A web robot’s primary job is to scan websites and pages for information. They work tirelessly to collect data on behalf of search engines and other applications. For some, there is good reason to keep pages away from search engines. Whether you want to fine-tune access to your site. Or want to work on a development site without showing up Google results. Once implemented the robots.txt file lets web crawlers know which parts they can collect information.

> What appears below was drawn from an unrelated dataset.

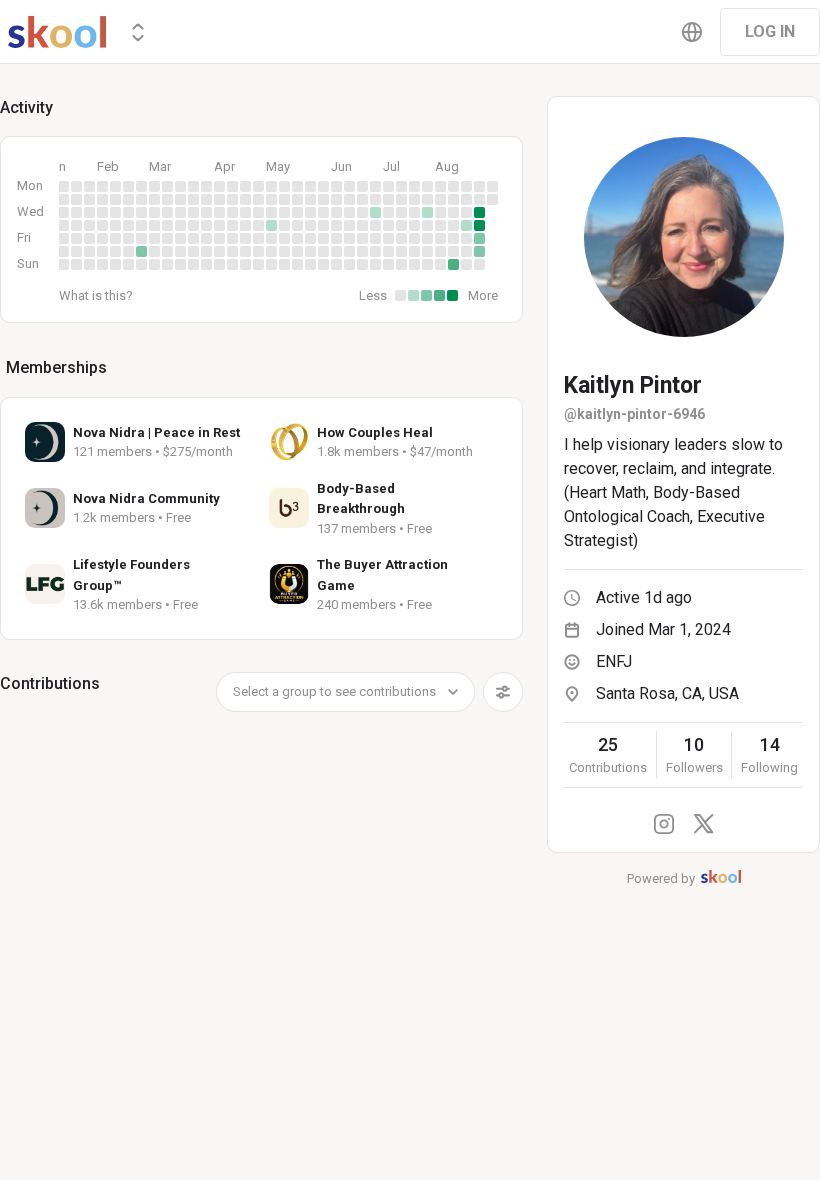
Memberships (56, 367)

Creating a Robots.txt File
As being one of the first aspects analyzed by crawlers, the robots.txt file can be implemented on a page(s) or an entire site. To discourage search engines from showing details about your site. Through this article, we will be providing insight into how to use the robots.txt file as well as the syntax needed to keep these bots at bay.
User-agent: *
Disallow: /
Let’s break down the code below “user-agent” pertains to the web crawlers and the * sign means all web crawlers. Consequently, the first line grabs attention by saying “Listen up all web crawlers!”. We move onto our second line which lets the web crawler know its direction. The forward-slash (/) stops the bots from searching all the pages on your site. You can also discourage information collected for one specific page, in this case. it is a map of our building layout. Since the design of our building does not need to searchable, with the command below. I can tell all bots to leave out the index of the buildinglayout.png photo while keeping it viewable to any guest that wants to view it.
User-agent: *
Disallow: /buildinglayout.png
Contrary, if you would like for all search engines to collect information on all the pages in your site you can leave the Disallow section blank.
User-agent: *
Disallow:
There are many types of web crawlers (aka user-agents) that can be specified. Below is a chart of the most popular web crawlers followed by their associations. Furthermore, you can also instruct these bots to index a certain page by using Allow. shown in the example below. You can implement these web crawlers within your robots.txt file like so:
User-agent:Googlebot
Allow: /parkinglotmap.png
Disallow: /buildinglayout.png
Crawlers table
Mostly, sites don’t automatically come with a robots.txt file (and isn’t required) so you can create one using a text editor and upload the file to your root directory or any other directory. Luckily, if you use the popular CMS, WordPress, and its helpful SEO plugin Yoast, you’ll see a section within the admin window to create a robots.txt file.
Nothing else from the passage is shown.